Con el tiempo, nos separamos. Nos veíamos en la universidad, pero yo ya tenía novia estable y ella estaba muy dedicada a su carrera. Al final de los 5 años, Sylvia me buscó para proponerme una gran idea, bastante adelantada para su tiempo. Quería que hiciéramos la tesis de grado  en compañía. Ella haría los aspectos técnicos del proyecto, yo sería el encargado de los aspectos económicos y de la redacción de la tesis. Acepté encantado.


Fuimos a las dos facultades, nos aceptaron el proyecto y comenzamos a trabajar. Pero algún profesor la convenció de hacer otra cosa y me buscó nuevamente, para decirme que ya no podíamos trabajar juntos. Me dolió mucho. Terminé no haciendo nada, entré a trabajar y nunca la volví a ver. Hasta la semana pasada, cuando la verdadera Sylvia murió.

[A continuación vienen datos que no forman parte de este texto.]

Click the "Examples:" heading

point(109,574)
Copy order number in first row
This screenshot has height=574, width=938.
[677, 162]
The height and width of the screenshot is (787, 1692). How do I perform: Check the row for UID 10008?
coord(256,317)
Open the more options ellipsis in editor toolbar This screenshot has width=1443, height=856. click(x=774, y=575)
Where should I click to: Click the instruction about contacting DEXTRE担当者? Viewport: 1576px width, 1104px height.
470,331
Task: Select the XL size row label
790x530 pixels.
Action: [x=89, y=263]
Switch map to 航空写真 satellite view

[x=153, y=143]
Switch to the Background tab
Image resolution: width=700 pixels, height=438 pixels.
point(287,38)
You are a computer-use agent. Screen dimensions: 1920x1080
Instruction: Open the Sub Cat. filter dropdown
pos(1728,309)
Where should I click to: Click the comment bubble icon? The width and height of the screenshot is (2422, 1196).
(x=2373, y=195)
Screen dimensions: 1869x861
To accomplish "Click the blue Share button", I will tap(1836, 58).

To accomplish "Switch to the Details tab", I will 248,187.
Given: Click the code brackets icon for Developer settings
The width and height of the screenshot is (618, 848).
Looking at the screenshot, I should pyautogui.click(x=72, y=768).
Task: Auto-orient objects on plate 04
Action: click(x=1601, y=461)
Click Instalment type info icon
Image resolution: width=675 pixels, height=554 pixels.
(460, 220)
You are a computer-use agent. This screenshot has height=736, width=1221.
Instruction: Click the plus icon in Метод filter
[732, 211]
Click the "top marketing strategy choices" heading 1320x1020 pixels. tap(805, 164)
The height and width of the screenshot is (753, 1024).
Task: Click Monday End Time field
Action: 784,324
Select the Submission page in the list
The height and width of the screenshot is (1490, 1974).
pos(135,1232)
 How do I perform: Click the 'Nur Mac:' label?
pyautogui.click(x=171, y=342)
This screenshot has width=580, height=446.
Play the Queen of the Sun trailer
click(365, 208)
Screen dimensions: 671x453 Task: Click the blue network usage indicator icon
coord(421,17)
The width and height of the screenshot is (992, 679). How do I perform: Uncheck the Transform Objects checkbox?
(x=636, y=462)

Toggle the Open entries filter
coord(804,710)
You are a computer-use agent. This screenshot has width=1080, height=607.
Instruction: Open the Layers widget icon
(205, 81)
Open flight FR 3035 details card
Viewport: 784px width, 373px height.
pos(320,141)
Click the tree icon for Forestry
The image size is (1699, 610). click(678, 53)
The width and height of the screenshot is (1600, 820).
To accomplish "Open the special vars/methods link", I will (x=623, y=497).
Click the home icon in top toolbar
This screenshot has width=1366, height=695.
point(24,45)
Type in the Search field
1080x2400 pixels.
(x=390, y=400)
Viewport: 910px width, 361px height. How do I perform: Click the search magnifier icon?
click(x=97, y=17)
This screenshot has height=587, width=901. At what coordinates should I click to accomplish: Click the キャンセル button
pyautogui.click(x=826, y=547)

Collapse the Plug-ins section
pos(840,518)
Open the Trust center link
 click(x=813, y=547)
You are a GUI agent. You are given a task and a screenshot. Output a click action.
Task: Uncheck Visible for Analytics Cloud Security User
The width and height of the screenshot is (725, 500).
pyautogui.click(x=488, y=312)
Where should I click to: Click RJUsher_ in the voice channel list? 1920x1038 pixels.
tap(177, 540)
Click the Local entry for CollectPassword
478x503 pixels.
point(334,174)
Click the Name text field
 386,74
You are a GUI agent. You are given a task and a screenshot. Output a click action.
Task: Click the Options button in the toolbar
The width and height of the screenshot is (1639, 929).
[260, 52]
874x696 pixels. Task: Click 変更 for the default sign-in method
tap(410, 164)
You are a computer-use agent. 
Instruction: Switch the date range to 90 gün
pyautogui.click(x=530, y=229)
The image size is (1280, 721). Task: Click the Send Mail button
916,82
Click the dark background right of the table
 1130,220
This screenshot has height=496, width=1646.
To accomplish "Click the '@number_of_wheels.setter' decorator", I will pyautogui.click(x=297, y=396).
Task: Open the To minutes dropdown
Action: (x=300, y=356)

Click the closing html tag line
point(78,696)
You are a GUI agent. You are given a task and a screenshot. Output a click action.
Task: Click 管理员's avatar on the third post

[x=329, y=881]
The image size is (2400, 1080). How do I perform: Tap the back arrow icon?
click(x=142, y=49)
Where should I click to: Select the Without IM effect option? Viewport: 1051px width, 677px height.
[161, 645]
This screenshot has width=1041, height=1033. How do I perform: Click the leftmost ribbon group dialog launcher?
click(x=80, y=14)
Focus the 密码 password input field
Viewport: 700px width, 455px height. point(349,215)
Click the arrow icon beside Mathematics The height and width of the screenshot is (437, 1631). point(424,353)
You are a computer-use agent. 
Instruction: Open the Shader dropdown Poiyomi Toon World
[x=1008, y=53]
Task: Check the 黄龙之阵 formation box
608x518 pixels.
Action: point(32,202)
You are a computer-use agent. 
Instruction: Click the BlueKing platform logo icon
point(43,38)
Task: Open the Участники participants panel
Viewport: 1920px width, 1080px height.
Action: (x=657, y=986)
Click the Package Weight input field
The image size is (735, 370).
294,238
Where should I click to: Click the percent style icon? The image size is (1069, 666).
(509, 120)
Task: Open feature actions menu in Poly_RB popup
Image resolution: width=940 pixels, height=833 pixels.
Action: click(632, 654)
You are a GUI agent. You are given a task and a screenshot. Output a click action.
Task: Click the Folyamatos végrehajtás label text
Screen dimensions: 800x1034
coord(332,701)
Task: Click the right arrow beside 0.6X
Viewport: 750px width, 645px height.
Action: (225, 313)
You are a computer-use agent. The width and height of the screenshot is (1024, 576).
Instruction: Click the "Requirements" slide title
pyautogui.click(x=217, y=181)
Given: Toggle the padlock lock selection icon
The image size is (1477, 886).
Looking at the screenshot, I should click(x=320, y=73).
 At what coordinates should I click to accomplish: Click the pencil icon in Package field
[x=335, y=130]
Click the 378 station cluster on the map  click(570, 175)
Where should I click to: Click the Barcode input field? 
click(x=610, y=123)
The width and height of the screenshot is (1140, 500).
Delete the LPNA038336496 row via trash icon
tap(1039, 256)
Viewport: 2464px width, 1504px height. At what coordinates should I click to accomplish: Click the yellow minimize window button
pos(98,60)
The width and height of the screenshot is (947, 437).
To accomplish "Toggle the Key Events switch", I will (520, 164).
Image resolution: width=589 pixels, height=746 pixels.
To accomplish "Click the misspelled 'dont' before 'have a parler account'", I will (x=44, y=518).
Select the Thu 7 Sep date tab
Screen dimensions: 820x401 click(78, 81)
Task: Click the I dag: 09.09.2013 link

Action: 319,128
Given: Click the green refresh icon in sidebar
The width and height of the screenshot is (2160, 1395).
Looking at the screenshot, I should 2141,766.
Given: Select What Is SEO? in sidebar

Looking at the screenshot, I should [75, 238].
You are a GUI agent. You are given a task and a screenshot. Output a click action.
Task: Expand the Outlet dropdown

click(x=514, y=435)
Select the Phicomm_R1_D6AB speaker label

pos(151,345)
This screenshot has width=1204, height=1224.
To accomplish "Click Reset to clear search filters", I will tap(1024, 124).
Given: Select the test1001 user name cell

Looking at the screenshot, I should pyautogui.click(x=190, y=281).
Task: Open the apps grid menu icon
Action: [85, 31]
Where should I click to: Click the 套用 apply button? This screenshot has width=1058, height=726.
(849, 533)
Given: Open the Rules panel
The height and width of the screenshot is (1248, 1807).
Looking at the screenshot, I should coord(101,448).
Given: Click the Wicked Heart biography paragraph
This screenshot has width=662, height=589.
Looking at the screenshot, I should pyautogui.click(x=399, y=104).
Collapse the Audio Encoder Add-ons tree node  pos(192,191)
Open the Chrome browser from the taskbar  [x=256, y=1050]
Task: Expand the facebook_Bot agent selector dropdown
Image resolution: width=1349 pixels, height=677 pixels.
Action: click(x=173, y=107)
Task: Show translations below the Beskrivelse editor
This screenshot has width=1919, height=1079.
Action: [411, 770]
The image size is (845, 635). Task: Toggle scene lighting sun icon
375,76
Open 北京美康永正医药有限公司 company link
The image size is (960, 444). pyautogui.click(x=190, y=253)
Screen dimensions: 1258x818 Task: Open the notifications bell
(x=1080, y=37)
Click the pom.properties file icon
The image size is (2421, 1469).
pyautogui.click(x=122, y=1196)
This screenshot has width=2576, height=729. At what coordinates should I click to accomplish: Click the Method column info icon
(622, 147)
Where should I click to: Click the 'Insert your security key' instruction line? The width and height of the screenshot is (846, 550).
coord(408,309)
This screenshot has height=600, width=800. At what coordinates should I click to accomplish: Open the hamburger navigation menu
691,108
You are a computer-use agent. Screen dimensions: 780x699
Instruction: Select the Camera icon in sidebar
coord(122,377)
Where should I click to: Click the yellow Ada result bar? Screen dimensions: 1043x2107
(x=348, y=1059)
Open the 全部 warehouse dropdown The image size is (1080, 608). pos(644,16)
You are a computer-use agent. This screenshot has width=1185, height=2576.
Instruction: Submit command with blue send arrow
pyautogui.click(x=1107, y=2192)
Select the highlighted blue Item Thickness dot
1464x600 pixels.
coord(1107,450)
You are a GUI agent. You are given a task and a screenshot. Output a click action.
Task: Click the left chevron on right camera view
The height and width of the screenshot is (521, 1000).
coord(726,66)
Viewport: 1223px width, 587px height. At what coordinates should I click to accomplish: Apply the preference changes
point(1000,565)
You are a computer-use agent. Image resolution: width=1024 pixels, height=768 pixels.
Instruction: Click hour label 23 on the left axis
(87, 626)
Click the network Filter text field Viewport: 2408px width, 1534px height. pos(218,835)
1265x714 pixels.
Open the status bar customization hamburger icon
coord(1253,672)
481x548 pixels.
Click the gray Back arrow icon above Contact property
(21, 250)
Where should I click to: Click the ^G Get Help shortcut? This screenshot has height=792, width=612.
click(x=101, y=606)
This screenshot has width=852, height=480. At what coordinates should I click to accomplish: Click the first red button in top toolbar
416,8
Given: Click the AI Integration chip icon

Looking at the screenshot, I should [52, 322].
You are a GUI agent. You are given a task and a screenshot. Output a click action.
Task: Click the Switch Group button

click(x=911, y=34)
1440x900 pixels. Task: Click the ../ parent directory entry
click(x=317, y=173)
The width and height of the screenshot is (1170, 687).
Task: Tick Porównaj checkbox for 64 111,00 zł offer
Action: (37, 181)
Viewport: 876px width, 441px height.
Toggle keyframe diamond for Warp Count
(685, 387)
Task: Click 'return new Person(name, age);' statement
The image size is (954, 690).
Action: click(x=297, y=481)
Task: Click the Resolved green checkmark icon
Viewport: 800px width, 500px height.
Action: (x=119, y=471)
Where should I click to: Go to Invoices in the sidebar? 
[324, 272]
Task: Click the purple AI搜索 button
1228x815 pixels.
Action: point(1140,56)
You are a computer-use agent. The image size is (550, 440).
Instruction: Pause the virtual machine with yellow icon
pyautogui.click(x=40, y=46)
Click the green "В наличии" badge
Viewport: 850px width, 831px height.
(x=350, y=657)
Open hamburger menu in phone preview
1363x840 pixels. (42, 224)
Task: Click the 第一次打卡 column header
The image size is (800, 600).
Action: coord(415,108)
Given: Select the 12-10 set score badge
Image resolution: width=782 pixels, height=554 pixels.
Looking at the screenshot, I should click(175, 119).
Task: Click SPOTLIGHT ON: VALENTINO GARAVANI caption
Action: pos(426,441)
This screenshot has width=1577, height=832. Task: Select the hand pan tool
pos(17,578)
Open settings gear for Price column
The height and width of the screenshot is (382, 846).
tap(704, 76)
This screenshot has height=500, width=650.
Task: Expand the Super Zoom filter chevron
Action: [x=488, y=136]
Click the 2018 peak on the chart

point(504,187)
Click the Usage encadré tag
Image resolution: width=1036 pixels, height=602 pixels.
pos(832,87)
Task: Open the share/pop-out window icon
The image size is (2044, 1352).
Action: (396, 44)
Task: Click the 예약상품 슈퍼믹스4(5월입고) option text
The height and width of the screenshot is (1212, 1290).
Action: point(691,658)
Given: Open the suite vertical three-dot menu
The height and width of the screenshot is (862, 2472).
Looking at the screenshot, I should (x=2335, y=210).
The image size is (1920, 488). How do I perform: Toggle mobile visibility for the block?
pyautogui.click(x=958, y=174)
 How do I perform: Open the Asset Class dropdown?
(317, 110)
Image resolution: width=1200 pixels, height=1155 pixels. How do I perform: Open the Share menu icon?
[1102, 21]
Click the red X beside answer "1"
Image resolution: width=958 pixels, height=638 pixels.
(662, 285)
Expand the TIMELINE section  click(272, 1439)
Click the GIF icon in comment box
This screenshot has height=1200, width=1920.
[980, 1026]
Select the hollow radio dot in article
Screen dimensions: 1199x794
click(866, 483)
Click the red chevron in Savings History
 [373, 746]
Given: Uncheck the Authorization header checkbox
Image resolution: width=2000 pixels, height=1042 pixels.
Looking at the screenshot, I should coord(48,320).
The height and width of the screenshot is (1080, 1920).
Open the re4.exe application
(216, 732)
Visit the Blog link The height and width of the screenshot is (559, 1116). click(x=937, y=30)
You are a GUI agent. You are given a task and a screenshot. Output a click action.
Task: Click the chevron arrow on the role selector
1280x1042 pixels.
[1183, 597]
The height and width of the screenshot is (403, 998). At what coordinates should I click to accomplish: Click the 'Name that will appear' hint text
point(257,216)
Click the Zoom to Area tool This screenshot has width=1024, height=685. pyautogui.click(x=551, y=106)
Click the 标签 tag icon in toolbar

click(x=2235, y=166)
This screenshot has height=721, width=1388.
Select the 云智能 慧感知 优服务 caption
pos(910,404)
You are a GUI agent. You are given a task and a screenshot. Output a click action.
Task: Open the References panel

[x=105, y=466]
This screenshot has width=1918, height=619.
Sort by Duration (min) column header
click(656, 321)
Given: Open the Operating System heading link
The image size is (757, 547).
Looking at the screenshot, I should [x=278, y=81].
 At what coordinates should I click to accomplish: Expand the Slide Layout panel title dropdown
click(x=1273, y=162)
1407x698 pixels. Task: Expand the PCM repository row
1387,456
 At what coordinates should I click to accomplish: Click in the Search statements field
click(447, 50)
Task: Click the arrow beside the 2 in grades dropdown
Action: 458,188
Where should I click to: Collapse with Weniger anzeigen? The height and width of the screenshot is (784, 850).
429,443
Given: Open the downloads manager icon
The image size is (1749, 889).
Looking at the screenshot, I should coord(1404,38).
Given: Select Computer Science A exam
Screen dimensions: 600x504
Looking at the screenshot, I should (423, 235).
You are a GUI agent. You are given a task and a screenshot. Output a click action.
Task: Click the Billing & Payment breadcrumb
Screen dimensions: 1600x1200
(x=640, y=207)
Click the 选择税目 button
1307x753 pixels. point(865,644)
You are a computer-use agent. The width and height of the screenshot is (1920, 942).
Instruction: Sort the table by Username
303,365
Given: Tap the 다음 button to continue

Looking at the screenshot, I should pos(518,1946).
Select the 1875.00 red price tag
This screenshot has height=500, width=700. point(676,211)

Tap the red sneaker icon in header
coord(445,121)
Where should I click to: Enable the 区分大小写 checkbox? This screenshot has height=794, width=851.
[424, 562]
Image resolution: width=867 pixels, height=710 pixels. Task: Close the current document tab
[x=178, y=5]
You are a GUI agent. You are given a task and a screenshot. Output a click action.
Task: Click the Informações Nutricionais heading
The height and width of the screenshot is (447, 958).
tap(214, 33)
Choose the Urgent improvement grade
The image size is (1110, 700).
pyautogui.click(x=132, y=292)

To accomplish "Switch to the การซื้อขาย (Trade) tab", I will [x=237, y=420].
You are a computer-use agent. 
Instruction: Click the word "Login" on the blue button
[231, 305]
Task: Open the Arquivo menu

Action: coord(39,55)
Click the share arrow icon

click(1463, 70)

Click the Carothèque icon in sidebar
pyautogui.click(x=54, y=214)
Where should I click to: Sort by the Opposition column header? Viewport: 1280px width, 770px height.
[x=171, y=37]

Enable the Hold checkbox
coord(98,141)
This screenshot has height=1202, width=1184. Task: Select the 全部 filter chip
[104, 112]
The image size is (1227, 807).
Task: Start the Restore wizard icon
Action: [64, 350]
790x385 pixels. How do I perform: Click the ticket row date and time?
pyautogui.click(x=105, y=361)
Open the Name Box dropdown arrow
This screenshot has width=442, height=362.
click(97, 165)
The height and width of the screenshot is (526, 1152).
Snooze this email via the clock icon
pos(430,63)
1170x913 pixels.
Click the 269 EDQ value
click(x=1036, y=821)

Sylvia Kristel fue el sueño erótico de muchos adolescentes en los años setenta. Pero para mi fue una mujer verdadera, mi amiga de universidad, la que me llevaba a mi casa en su Renault 4 azul, la mujer por la que me dejé crecer la barba, aquella con la que casi hago mi tesis de grado. Gracias, Sylvia, por tantos recuerdos, descansa en paz.